------ Material for this task
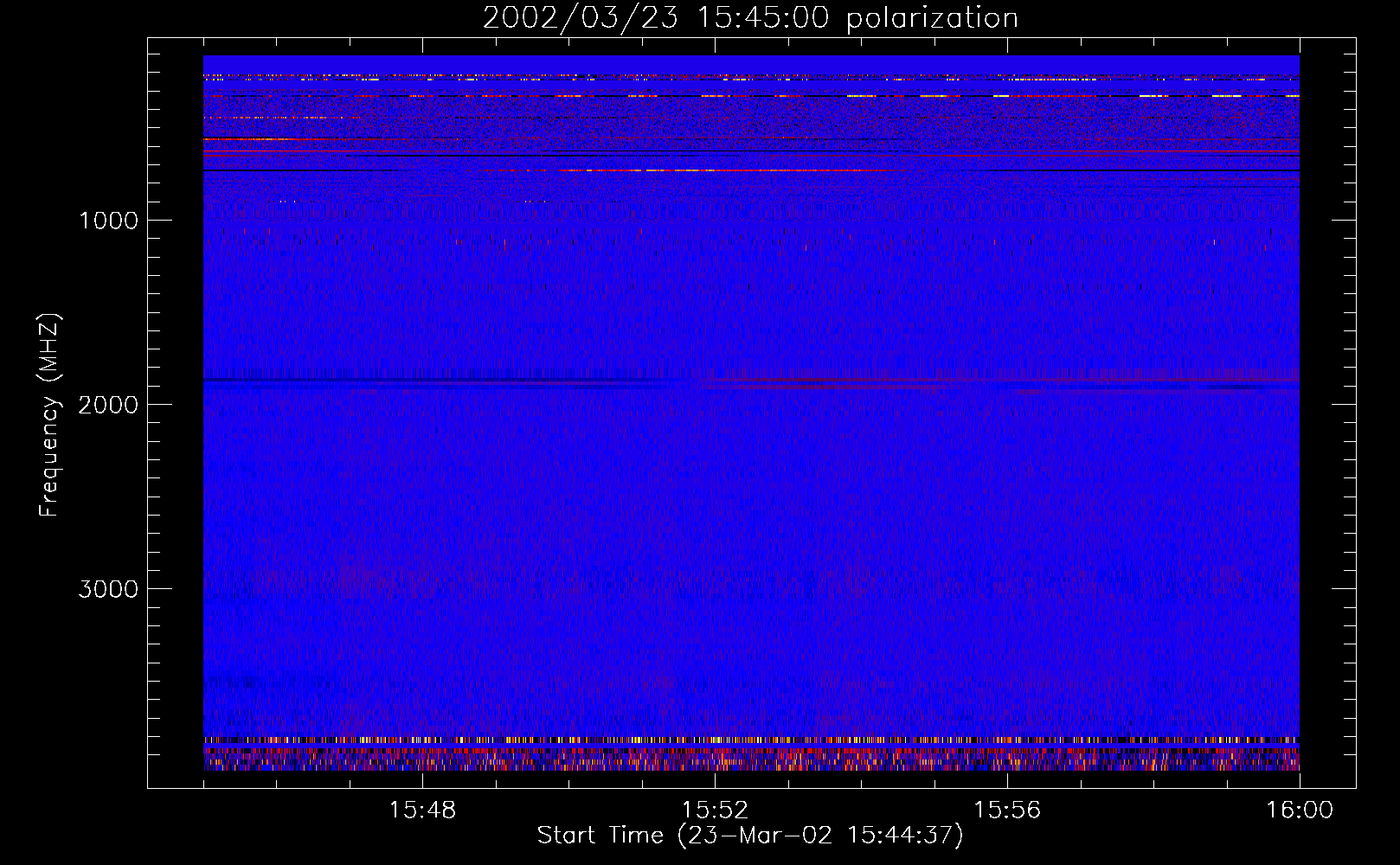Select the 15:52 time axis label
The width and height of the screenshot is (1400, 865).
tap(715, 811)
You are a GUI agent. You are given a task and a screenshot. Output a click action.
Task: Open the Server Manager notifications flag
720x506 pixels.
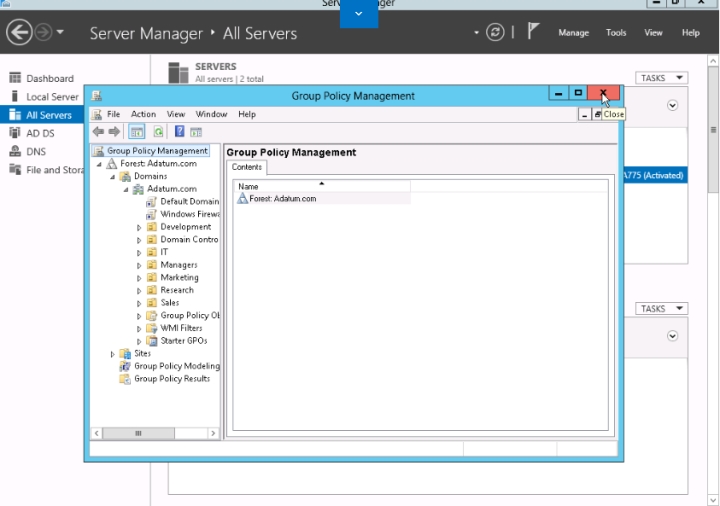point(534,32)
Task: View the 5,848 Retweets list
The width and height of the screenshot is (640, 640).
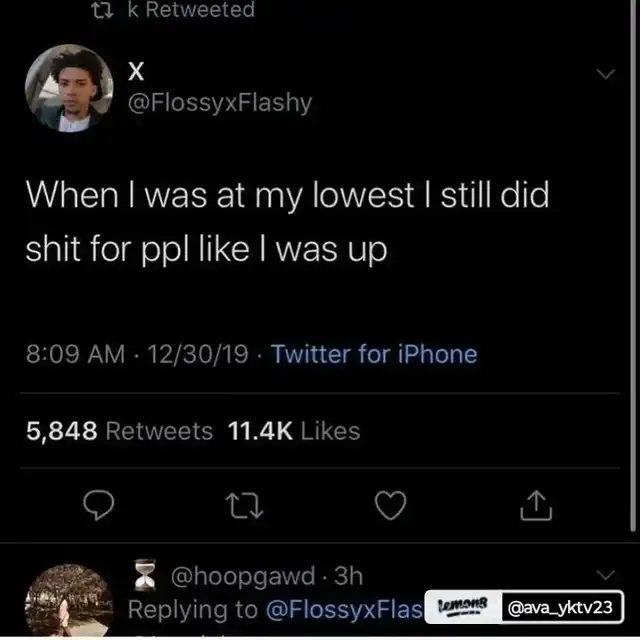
------------
_How to complete this task_
Retype the line containing "Task: View the 5,848 Retweets list" and all lines after it to the end of the material, exactly as written, leaving out any pictures.

_Solution for this exercise_
Task: View the 5,848 Retweets list
The width and height of the screenshot is (640, 640).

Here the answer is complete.